NWHL photo 1 BADGE

Tyler Tumminia can't quite exhale. The commissioner of the National Women's Hockey League is excited and apprehensive, eager and worried, with the NWHL approaching the second chance it wasn't always clear it would get. It was seven weeks ago, Feb. 3, when the league's bubble season in Lake Placid fell apart when two teams withdrew because of positive tests for COVID-19.

But the NWHL has another shot. The Toronto Six, Boston Pride, Connecticut Whale and Minnesota Whitecaps will play at Warrior Ice Arena in Brighton, Massachusetts, this weekend to crown a champion.
It means the NWHL won't have to be without a titleholder for a second consecutive season, after the championship last season was canceled because of COVID-19. It means the NWHL won't have to give up national television appearances, with all three games to be broadcast on NBCSN.
"It means everything," Tumminia said.
The Six and Pride will play at 5 p.m. ET on Friday in the first semifinal, followed by the Whale and Whitecaps. The final will be at 7 p.m. ET on Saturday. All three games will also be livestreamed on NBCSports.com and on Twitch in Canada.
Not that Tumminia is allowing herself to think too hard about what those final moments Saturday will be like.
"I won't let myself get there yet," Tumminia said. "I really, truly won't. I have to take it one step at a time because so many things change. I haven't put myself there yet."
It has been a long and a very short road.
The two-week season that began in late January with the league's six teams, including the Buffalo Beauts and Metropolitan Riveters, included the promise of exposure and attention. But it ended with disappointment when the season was suspended one day before the playoffs were set to start, which Tumminia attributed to not enough league enforcement of the protocols set up by the State of New York.
"When you lose that chance," Tumminia said, "for an athlete, for what it means for these athletes to get on [national TV] and showcase their skills and get their names out there on that kind of platform and they lose it? It's not only heartbreaking, but there's a lot of sorrow that goes into it.
"You can go one of two ways: You could just say, 'Well, we can shut it down,' or you can do what these athletes have shown, which is to have a lot of resiliency going back into this. There's this fight that they have in them. … It means everything to them to get back on the ice."

NWHLphoto

Tumminia had started working on it even as she was packing up the rink in Lake Placid, making calls and trying to woo sponsors and NBC Sports back to the table. She succeeded.
"Discover called us on a Friday and they were like, 'The women's game, we need to make sure that you guys raise the Cup'," Tumminia said. "It's important to women's hockey."
She got the Boston Bruins and general manager Don Sweeney on board and arranged for Warrior -- the Bruins practice facility -- to host, putting in immense work to get it ready for a national broadcast.
"We were definitely building and then for it to come to a stop was difficult," Six forward Shiann Darkangelo said. "But obviously we understand the reasons that it had to.
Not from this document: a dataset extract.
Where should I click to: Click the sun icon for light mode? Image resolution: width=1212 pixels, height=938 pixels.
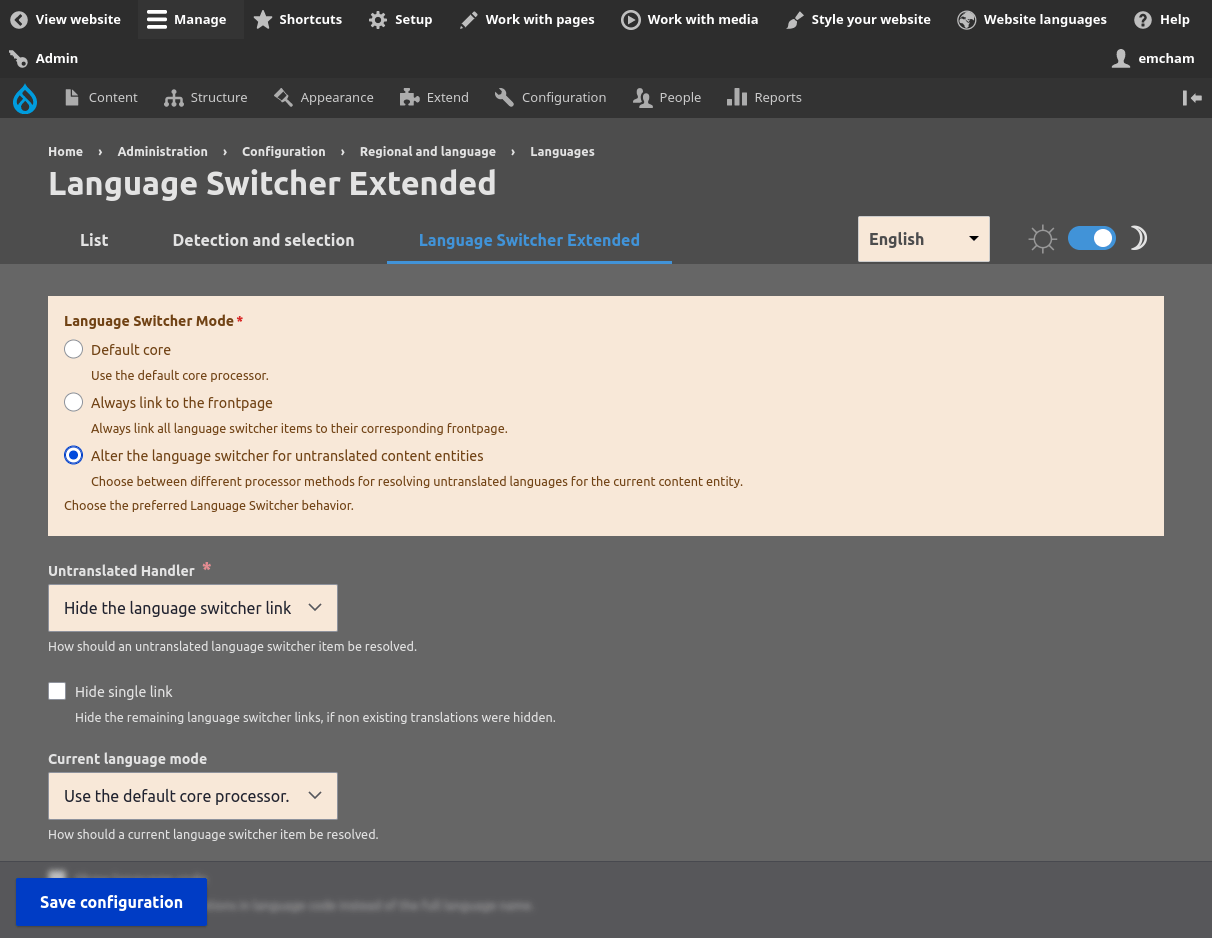pyautogui.click(x=1042, y=238)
We're just excited to have this opportunity to play again and to sort of finish what we started."
Multiple players mentioned unfinished business. That is twofold for the teams that wanted to finish a season with a championship and for a league that wanted to assert its place in the sports landscape, especially having almost missed out on the opportunity that came with a national TV spotlight.
"I think it's pretty incredible to have this opportunity," said Winny Brodt Brown, a 43-year-old defenseman for the Whitecaps, "just because when I started playing hockey when I was 4 with all the boys and then growing up playing until I was 17, I never thought that playing on national TV would ever even be a possibility.
"I was lucky enough to wait it out at my age and be in one of the first games to be able to do that and have that opportunity."
At the same time, Tumminia had always believed the NWHL could get back here, that they weren't going to give up so easily. She knew what it meant to crown a champion, to the history of the league and its growth going forward.
"It means so much," she said. "It means so much to the women's game. To be able to say, hey, athletes, guess what [this is happening]. I'm getting goosebumps just talking about it right now; the reaction, it's just happiness and tears, and not to be taken for granted. We know that this opportunity doesn't happen for many."